[R] cluster analysis

Martin Maechler maechler at stat.math.ethz.ch
Fri Oct 15 12:02:17 CEST 2004


>>>>> "ChrisH" == Christian Hennig <fm3a004 at math.uni-hamburg.de>
>>>>>     on Fri, 15 Oct 2004 11:43:53 +0200 (MEST) writes:

    ChrisH> Dear James,
    ChrisH> sorry, this is not really an answer.

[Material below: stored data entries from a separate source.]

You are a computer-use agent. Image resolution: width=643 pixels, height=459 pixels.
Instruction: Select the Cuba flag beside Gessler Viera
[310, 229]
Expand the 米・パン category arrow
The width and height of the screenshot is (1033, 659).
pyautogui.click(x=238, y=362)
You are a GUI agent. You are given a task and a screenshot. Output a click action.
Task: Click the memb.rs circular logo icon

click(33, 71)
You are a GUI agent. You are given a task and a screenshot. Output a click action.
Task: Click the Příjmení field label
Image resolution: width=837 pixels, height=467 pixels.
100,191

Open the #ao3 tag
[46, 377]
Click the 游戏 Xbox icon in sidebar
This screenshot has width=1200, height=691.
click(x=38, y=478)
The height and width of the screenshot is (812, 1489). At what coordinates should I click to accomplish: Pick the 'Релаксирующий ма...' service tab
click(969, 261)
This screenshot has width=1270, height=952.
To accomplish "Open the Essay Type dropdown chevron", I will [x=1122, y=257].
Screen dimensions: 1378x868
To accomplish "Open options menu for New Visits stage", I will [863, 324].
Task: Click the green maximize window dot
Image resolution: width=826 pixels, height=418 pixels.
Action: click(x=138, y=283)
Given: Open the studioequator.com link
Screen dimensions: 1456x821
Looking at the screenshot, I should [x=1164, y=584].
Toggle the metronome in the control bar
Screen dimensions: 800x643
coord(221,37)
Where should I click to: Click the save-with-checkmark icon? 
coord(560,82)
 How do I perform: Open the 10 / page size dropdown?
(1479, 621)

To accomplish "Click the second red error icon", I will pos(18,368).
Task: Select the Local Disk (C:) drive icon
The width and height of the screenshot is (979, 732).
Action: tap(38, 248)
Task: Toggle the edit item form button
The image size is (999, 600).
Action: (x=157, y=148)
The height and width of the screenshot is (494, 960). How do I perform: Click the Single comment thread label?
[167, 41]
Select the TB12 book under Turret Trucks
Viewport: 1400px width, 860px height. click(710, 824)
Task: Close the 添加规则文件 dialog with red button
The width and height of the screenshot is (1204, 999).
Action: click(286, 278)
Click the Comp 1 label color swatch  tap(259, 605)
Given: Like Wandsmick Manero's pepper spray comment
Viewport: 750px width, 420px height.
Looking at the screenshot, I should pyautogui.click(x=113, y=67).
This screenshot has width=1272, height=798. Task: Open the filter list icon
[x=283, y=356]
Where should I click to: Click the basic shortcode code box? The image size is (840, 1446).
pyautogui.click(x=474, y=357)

nor this.  I'm answering Christian...

    ChrisH> I use cutree to obtain clusters from an hclust
    ChrisH> object.  I do not get from the identify help page
    ChrisH> that identify should do anything like what you
    ChrisH> expect it to do... I tried it out and to my surprise
well,
the reason is simple:  
There's been a nice  identify.hclust() method for a long  time 
and this is mentioned (including a link to the page) on the 
?hclust page.

    ChrisH> it behaved as you said, i.e., it indeed does
    ChrisH> something at least similar to what you want it to
    ChrisH> do, and that might be useful also for me. However, I
    ChrisH> wonder where you got the information that identify
    ChrisH> could be suitable to obtain the hclust clusters.

(see above) --- 
     you see: It *does* pay to read documentation carefully

    ChrisH> Puzzled,
    ChrisH> Christian

    ChrisH> PS: It seems that each value is typed twice because
    ChrisH> classi is named, and each value is also a name. Try
    ChrisH> as.vector(classi). (Perhaps a little useful help in
    ChrisH> the end?)

or unname(classi) -- which is slightly more expressive in this
case and possibly more desirable in other situations.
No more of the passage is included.